22 сентября, вторник.

Как же портится мой почерк! Еще одна жертва издательству «Hogarth Press». Хотя за то, чем я обязана ему, едва ли можно расплатиться даже всей моей писаниной, вместе взятой. Но разве я не отказала только что Герберту Фишеру[220] в написании книги о поствикторианской эпохе для серии «Библиотека домашнего университета[221]»? Ведь я знаю, что могу написать книгу получше, свою собственную, и опубликовать ее, если захочу, сама! От одной только мысли, что меня запрут в клетке этих университетских преподавателей, у меня в жилах стынет кровь. И все же я единственная женщина в Англии, которая вольна писать, что нравится. Другим, по-видимому, приходится думать о сериях и редакторах. Вчера я узнала от «Harcourt Brace», что «Миссис Дэллоуэй» и «Обыкновенный читатель» продаются по 148 и 73 штуки в неделю. Разве это не удивительно для 4-го месяца? Неужели нам хватит денег на ванную и туалет здесь или в Саутхизе? Я пишу на фоне водянисто-голубого предзакатного неба, как будто оправдывающего этот непогожий, ненастный день, который почти закончился и оставил после себя облака, сверкающие золотом над холмами и венчающие их, словно золотые короны.

24 сентября, четверг.

—грустно думать, что от этого частично испорченного лета осталась всего неделя; но я не жалуюсь, ведь я опять с головой окунулась в здоровую жизнь и снова чувствую стабильность своих нервов – основы моего существования. Вчера сюда приезжали Мейнард и Лидия; М. в толстовской рубахе и русской шапке из черного каракуля – прекрасное зрелище; оба вернулись из большого путешествия![222] Он охвачен невероятной доброжелательностью и бодростью. Она ему подпевает – жена великого человека. И хотя есть к чему придраться, они оказались хорошей компаний, а мое сердце этой осенью даже слегка потеплело к нему, знакомому столько лет, такому дерзкому, сварливому и неприступному. Мы очень оживленно говорили о России; это такая мешанина, такое безумное нагромождение, говорит М., хорошего и плохого, в том числе самых крайностей, что он не может составить о ней цельного представления и не понимает, куда все движется. Вкратце: повсюду шпионы, никакой свободы слова, алчность искоренена, люди живут общей жизнью, хотя некоторые, например мать Лидии со слугами и крестьяне, довольны тем, что у них есть земля; никаких признаков революции, аристократы устраивают в своих поместьях зрелища, балет в почете, лучшая выставка Сезанна[223] и Матисса[224] из всех существующих. Бесконечные шествия коммунистов в цилиндрах, цены непомерные, но там производят шампанское и лучшая кухня во всей Европе; банкеты начинаются в 20:30 и продолжаются до 02:30; люди слегка напиваются, скажем, к 23:00, и бродят вокруг столов. Калинин[225] встает и расхаживает в сопровождении небольшой группы людей, которые постоянно ему аплодируют; безмерная роскошь старых императорских поездов; едят из царских тарелок; интервью с Зиновьевым[226], обходительным, я полагаю, евреем-космополитом, с двумя фанатичными сторожевыми псами с квадратными лицами, охранявшими его и фанатично бормотавшими свои тайны. Среди прочего они предсказывают, что через 10 лет уровень жизни в России будет выше, чем до войны, а во всех других странах – ниже; по мнению М., это вполне возможно. Как бы то ни было, они погружены в мысли и разговоры; Мейнард раздобыл медаль с бриллиантами, а у Лидии есть золотой соверен, который ей разрешили взять из ящика на монетном дворе.

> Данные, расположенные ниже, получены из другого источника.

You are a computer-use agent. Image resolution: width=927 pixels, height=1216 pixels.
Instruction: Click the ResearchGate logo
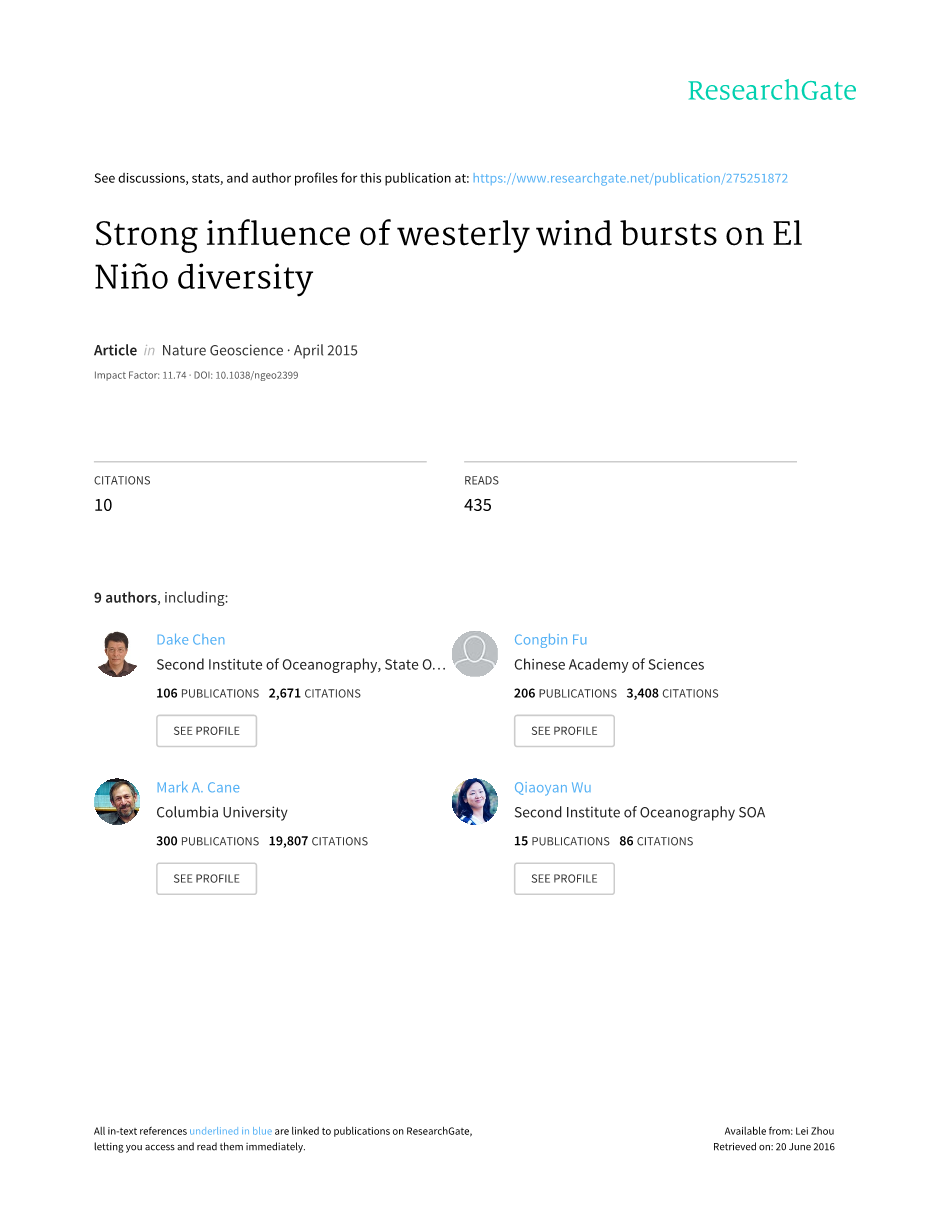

Не знаю, надо ли уточнять, что от Кейнсов у меня опять разболелась голова, и, когда пришел Литтон, я совсем поникла в кресле у камина и не могла долго бороться с этим старым змием. Он сказал, что у них в Хэмспрее[227] случился пожар, из-за которого стена пошла пузырями, но книги не пострадали – интересно, что это за пожар, у которого хватило совести их не тронуть? Потом он прочел книгу Банни[228]: «Это в самом деле очень необычно, так искусно, так сдержанно; потрясающе написано, но… это как идеально отреставрированная и тем не менее очень старая гостиница… Все прибрано и обставлено». В ней нет самого Банни, как в «Человеке в зоологическом саду»; нет юмора; идеальная реконструкция.

По правде говоря, сегодня утром я на взводе. Сейчас 10:25, за окном прекрасный тихий пасмурный день; Лили убирает мою спальню; на яблоне сидят скворцы; Леонард в Лондоне, а Нелли, я полагаю, решает с Лотти величайший вопрос всей своей жизни: что такое замужество для женщины. Лили, девушка с огромными глазами преданной собаки, приехала из Айфорда, чтобы «заниматься домом», но не может ни взбить яйца, ни запечь картошку, и поэтому, насколько я могу судить, к жизни она явно не приспособлена.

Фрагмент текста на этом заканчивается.